Diarrhea is one of the most common symptoms of IBS. Diarrhea can be treated with over-the-counter (OTC) medications such as Imodium (Loperamide) or Pepto-Bismol (bismuth subsalicylate). Bile salt binders such as Cholestyramine (sold under brand names such as Questran and Questran Light) may be prescribed for chronic diarrhea.
Safe OTC bulking agents such as Citrucel (Methylcellulose) and Metamucil (Psyllium powder) treat constipation by adding water-soluble fiber to the stool, making it softer and easier to pass. Other OTC options for constipation include glycerin suppositories, stool softeners such as Colace (Docusate), osmotic laxatives like Miralax (Polyethylene glycol), Milk of Magnesia (Magnesium hydroxide solution), and stimulant laxatives such as Dulcolax (Bisacodyl) and Senekot (Senna glycoside).
If OTC products are ineffective in treating IBS symptoms, your doctor may prescribe medications.
The prescription laxative Amitiza (Lubiprostone) is believed to work by increasing secretions in the gastrointestinal tract.

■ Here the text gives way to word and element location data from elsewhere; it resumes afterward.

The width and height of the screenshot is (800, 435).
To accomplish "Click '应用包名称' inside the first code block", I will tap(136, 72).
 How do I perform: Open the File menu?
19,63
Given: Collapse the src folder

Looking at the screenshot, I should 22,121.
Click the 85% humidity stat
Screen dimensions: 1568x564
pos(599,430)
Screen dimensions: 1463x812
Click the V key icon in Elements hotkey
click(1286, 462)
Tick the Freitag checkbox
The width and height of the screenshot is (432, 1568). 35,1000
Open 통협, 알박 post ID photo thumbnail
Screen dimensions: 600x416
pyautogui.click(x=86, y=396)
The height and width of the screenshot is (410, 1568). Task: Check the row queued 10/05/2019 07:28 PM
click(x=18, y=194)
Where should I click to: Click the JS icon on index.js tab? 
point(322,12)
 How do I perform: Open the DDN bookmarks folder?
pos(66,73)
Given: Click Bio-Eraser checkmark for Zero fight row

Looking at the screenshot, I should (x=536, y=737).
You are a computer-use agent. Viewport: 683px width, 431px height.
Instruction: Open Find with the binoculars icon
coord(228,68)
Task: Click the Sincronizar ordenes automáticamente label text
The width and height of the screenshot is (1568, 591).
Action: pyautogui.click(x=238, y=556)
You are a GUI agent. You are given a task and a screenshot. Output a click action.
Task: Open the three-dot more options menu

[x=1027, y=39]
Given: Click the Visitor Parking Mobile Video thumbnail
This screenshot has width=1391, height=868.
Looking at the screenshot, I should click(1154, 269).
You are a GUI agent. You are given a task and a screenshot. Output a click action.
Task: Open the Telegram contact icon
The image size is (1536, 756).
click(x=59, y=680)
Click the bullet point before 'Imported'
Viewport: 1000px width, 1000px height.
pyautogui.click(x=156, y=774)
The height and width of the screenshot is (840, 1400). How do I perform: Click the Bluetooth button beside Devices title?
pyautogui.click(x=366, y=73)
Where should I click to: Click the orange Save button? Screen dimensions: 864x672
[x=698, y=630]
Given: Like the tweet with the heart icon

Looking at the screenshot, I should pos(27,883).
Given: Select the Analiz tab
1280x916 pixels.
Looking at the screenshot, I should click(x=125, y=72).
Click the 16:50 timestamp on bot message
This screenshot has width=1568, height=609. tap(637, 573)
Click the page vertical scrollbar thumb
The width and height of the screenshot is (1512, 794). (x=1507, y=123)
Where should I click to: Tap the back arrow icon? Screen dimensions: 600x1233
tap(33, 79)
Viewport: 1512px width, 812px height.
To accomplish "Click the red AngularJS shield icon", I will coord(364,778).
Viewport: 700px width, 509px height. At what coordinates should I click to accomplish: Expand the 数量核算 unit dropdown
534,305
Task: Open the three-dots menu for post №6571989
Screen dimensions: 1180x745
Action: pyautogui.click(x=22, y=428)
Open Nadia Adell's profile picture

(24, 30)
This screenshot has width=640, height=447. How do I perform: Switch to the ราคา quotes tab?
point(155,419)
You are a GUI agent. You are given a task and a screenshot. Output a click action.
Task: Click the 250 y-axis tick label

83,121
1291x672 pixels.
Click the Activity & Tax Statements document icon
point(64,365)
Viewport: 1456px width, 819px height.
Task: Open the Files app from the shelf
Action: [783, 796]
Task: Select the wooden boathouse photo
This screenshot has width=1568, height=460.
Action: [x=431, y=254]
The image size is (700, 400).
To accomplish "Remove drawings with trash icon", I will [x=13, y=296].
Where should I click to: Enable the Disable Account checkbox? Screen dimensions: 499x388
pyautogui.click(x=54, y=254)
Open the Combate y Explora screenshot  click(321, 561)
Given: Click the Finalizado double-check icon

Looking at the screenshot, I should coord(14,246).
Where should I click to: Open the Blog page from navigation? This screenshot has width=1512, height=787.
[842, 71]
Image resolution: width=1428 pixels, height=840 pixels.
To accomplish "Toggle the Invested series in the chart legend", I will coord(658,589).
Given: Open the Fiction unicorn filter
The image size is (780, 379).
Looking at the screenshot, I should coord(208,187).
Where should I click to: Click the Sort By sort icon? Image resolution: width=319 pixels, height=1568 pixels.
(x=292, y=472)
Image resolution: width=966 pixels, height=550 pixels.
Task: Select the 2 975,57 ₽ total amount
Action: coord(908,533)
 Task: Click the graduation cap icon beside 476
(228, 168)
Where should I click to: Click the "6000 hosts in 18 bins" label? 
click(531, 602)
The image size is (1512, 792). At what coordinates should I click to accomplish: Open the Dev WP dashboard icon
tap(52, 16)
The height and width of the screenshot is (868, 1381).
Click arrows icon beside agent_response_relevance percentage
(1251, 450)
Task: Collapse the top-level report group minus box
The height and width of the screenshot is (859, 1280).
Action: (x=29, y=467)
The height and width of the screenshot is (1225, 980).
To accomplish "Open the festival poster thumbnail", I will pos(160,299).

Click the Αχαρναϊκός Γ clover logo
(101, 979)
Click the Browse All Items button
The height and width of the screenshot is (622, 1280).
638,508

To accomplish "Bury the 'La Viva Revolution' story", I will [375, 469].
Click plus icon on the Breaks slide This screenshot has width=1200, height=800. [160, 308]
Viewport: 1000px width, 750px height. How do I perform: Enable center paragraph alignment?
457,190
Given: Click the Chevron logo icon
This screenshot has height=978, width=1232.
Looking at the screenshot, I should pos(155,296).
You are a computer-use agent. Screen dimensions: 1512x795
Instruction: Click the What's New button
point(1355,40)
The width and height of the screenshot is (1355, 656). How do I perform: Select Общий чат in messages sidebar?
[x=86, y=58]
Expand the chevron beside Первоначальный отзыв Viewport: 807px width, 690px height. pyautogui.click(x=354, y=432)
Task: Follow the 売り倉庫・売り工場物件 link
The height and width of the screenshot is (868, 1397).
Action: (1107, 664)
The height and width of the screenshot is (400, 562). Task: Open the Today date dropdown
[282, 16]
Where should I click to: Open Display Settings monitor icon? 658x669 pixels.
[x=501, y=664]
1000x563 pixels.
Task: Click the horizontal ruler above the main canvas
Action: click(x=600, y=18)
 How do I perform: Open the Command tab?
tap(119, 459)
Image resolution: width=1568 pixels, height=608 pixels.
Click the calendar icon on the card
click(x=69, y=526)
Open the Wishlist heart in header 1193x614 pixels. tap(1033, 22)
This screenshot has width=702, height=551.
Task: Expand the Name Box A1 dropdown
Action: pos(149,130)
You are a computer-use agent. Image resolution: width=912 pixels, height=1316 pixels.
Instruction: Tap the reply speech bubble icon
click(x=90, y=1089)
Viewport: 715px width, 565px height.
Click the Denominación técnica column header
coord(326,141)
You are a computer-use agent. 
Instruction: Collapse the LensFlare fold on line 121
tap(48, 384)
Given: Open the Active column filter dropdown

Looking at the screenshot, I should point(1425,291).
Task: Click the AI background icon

A rare side effect of Amitiza is labored breathing.
Linzess (Linaclotide) is another prescription laxative. Linzess is a guanylate cyclase-C agonist. It is believed that Linzess works by calming pain-sensing nerves in the bowel and by promoting motility. Rarely, Linzess can cause severe diarrhea.
Bentyl (Dicyclomine) and Levsin (Hyoscyamine) are anticholinergic drugs and antispasmodics prescribed for IBS symptoms. It is believed that these drugs work by blocking the neurotransmitter acetylcholine in the nervous system and preventing the movement of smooth muscle in the gastrointestinal tract. Rarely, drugs in this class can cause heat-related illness, psychosis, and worsening of heart problems.
Lomotil is a combination of the drugs Diphenoxylate and Atropine. Diphenoxylate is an opioid medication. Diphenoxylate is believed to work by slowing the transit of food through the digestive system. Atropine is an anticholinergic and antimuscarinic medication. Atropine is believed to work in cases of diarrhea by inhibiting the secretion of mucus.
Viberzi (Eluxadoline) is a prescription antidiarrheal medication believed to work by modulating the nerves in the intestines, making them less sensitive and slowing the movement of food through the gut.
For severe diarrhea in women with IBS, Lotronex (Alosetron) may be prescribed when other treatments have failed. Lotronex is an antidiarrheal medication. Lotronex is believed to work by reducing gastrointestinal secretions, slowing the transit of food through the intestines, and inhibiting nerves from signaling pain and discomfort. Rarely, Lotronex has caused severe constipation and ischemic colitis, a condition resulting from inadequate blood supply to the large intestine.
Proton pump inhibitors such as Prilosec (Omeprazole) and Prevacid (Lansoprazole) may be prescribed to help control acid in some people with IBS.
People with IBS who mainly have diarrhea may be prescribed a course of Xifaxan (Rifaximin) or another antibiotic. The main side effect of antibiotics is the alteration of the balance of beneficial bacteria that normally colonize the digestive tract.
Some people with IBS that is affected by depression, anxiety, or stress may be prescribed an antidepressant or anxiolytic (anti-anxiety medication). Some antidepressants have also shown effectiveness at decreasing certain types of pain, especially neuropathic pain.
Antidepressants may include Pamelor (Nortriptyline) and Prozac (Fluoxetine).
Anxiolytics may include Valium (Diazepam) and Ativan (Lorazepam).